Rewrite the entries below, replacing "Where is" with "Find" everywhere and leaving everything else unchanged.
───── RECORD EXTRACTS
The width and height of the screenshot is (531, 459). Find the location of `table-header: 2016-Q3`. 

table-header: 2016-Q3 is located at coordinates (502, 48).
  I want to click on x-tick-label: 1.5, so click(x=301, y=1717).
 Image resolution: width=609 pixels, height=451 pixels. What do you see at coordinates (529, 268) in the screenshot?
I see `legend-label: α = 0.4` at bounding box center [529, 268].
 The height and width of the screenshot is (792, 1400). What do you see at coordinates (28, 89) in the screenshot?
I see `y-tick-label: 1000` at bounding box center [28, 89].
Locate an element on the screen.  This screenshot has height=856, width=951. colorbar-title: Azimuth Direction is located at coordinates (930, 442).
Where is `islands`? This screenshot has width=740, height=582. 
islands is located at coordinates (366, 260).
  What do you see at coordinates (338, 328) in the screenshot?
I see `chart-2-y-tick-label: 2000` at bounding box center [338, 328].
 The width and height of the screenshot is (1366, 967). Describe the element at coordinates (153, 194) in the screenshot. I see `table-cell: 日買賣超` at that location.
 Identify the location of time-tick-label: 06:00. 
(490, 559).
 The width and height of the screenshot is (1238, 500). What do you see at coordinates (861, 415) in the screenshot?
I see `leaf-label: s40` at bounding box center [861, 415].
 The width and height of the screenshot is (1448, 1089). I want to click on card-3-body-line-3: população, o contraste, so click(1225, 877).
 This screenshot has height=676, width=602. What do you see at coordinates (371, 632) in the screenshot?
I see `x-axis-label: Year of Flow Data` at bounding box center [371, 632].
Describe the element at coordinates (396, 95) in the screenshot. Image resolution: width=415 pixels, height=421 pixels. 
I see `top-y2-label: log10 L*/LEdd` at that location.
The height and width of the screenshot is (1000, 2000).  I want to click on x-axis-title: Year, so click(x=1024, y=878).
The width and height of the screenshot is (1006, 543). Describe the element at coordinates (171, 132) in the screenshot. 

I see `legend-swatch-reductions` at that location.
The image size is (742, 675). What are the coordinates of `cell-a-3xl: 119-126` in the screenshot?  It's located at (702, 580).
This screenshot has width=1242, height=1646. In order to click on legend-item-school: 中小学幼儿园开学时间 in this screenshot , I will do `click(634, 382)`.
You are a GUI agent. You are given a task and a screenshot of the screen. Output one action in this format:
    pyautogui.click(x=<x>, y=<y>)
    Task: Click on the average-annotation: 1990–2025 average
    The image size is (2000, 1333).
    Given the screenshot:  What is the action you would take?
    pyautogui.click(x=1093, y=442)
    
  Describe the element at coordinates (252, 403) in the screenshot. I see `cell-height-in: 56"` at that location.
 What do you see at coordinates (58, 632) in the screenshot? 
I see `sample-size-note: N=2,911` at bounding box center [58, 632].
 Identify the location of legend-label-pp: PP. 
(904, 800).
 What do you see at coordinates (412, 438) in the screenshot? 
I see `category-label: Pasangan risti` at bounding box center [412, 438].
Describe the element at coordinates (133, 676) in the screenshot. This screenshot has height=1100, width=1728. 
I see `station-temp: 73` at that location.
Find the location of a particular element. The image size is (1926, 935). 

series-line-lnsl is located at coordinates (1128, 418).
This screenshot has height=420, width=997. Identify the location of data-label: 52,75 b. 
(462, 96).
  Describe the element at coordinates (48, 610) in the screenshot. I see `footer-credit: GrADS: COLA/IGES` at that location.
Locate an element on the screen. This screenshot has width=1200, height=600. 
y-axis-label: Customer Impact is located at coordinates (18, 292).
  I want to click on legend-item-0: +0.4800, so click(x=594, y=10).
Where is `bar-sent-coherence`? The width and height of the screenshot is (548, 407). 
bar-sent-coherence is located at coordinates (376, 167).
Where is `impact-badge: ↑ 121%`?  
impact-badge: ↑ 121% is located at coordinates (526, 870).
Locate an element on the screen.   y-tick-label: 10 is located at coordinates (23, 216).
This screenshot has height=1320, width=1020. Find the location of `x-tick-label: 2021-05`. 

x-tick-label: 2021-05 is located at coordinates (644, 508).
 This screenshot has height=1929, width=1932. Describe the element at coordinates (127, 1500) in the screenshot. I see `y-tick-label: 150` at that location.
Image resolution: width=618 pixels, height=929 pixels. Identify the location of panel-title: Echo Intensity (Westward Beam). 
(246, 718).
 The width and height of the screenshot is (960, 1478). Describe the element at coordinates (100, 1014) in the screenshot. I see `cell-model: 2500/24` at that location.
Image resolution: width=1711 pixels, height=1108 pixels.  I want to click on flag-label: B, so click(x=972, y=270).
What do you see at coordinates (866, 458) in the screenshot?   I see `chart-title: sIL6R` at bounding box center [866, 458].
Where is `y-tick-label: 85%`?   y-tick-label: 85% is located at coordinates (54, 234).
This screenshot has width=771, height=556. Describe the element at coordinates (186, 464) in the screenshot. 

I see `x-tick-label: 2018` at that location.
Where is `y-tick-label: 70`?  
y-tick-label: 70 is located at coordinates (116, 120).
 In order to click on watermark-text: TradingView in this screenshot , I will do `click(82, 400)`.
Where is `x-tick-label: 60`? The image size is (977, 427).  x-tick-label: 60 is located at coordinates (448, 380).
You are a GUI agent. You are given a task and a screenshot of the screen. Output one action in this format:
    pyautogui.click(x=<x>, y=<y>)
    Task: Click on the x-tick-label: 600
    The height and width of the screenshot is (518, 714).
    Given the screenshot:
──────────
◆ **WORKED SOLUTION**
The width and height of the screenshot is (531, 459). Find the location of `table-header: 2016-Q3`. 

table-header: 2016-Q3 is located at coordinates (502, 48).
  I want to click on x-tick-label: 1.5, so click(x=301, y=1717).
 Image resolution: width=609 pixels, height=451 pixels. What do you see at coordinates (529, 268) in the screenshot?
I see `legend-label: α = 0.4` at bounding box center [529, 268].
 The height and width of the screenshot is (792, 1400). What do you see at coordinates (28, 89) in the screenshot?
I see `y-tick-label: 1000` at bounding box center [28, 89].
Locate an element on the screen.  This screenshot has height=856, width=951. colorbar-title: Azimuth Direction is located at coordinates (930, 442).
Find `islands`? This screenshot has width=740, height=582. 
islands is located at coordinates (366, 260).
  What do you see at coordinates (338, 328) in the screenshot?
I see `chart-2-y-tick-label: 2000` at bounding box center [338, 328].
 The width and height of the screenshot is (1366, 967). Describe the element at coordinates (153, 194) in the screenshot. I see `table-cell: 日買賣超` at that location.
 Identify the location of time-tick-label: 06:00. 
(490, 559).
 The width and height of the screenshot is (1238, 500). What do you see at coordinates (861, 415) in the screenshot?
I see `leaf-label: s40` at bounding box center [861, 415].
 The width and height of the screenshot is (1448, 1089). I want to click on card-3-body-line-3: população, o contraste, so click(1225, 877).
 This screenshot has height=676, width=602. What do you see at coordinates (371, 632) in the screenshot?
I see `x-axis-label: Year of Flow Data` at bounding box center [371, 632].
Describe the element at coordinates (396, 95) in the screenshot. Image resolution: width=415 pixels, height=421 pixels. 
I see `top-y2-label: log10 L*/LEdd` at that location.
The height and width of the screenshot is (1000, 2000).  I want to click on x-axis-title: Year, so click(x=1024, y=878).
The width and height of the screenshot is (1006, 543). Describe the element at coordinates (171, 132) in the screenshot. 

I see `legend-swatch-reductions` at that location.
The image size is (742, 675). What are the coordinates of `cell-a-3xl: 119-126` in the screenshot?  It's located at (702, 580).
This screenshot has width=1242, height=1646. In order to click on legend-item-school: 中小学幼儿园开学时间 in this screenshot , I will do `click(634, 382)`.
You are a GUI agent. You are given a task and a screenshot of the screen. Output one action in this format:
    pyautogui.click(x=<x>, y=<y>)
    Task: Click on the average-annotation: 1990–2025 average
    The image size is (2000, 1333).
    Given the screenshot:  What is the action you would take?
    pyautogui.click(x=1093, y=442)
    
  Describe the element at coordinates (252, 403) in the screenshot. I see `cell-height-in: 56"` at that location.
 What do you see at coordinates (58, 632) in the screenshot? 
I see `sample-size-note: N=2,911` at bounding box center [58, 632].
 Identify the location of legend-label-pp: PP. 
(904, 800).
 What do you see at coordinates (412, 438) in the screenshot? 
I see `category-label: Pasangan risti` at bounding box center [412, 438].
Describe the element at coordinates (133, 676) in the screenshot. This screenshot has height=1100, width=1728. 
I see `station-temp: 73` at that location.
Find the location of a particular element. The image size is (1926, 935). 

series-line-lnsl is located at coordinates (1128, 418).
This screenshot has height=420, width=997. Identify the location of data-label: 52,75 b. 
(462, 96).
  Describe the element at coordinates (48, 610) in the screenshot. I see `footer-credit: GrADS: COLA/IGES` at that location.
Locate an element on the screen. This screenshot has width=1200, height=600. 
y-axis-label: Customer Impact is located at coordinates (18, 292).
  I want to click on legend-item-0: +0.4800, so click(x=594, y=10).
Find `bar-sent-coherence`? The width and height of the screenshot is (548, 407). 
bar-sent-coherence is located at coordinates (376, 167).
Find `impact-badge: ↑ 121%`?  
impact-badge: ↑ 121% is located at coordinates (526, 870).
Locate an element on the screen.   y-tick-label: 10 is located at coordinates (23, 216).
This screenshot has height=1320, width=1020. Find the location of `x-tick-label: 2021-05`. 

x-tick-label: 2021-05 is located at coordinates (644, 508).
 This screenshot has height=1929, width=1932. Describe the element at coordinates (127, 1500) in the screenshot. I see `y-tick-label: 150` at that location.
Image resolution: width=618 pixels, height=929 pixels. Identify the location of panel-title: Echo Intensity (Westward Beam). 
(246, 718).
 The width and height of the screenshot is (960, 1478). Describe the element at coordinates (100, 1014) in the screenshot. I see `cell-model: 2500/24` at that location.
Image resolution: width=1711 pixels, height=1108 pixels.  I want to click on flag-label: B, so click(x=972, y=270).
What do you see at coordinates (866, 458) in the screenshot?   I see `chart-title: sIL6R` at bounding box center [866, 458].
Find `y-tick-label: 85%`?   y-tick-label: 85% is located at coordinates (54, 234).
This screenshot has width=771, height=556. Describe the element at coordinates (186, 464) in the screenshot. 

I see `x-tick-label: 2018` at that location.
Find `y-tick-label: 70`?  
y-tick-label: 70 is located at coordinates (116, 120).
 In order to click on watermark-text: TradingView in this screenshot , I will do `click(82, 400)`.
Find `x-tick-label: 60`? The image size is (977, 427).  x-tick-label: 60 is located at coordinates (448, 380).
You are a GUI agent. You are given a task and a screenshot of the screen. Output one action in this format:
    pyautogui.click(x=<x>, y=<y>)
    Task: Click on the x-tick-label: 600
    The height and width of the screenshot is (518, 714).
    Given the screenshot:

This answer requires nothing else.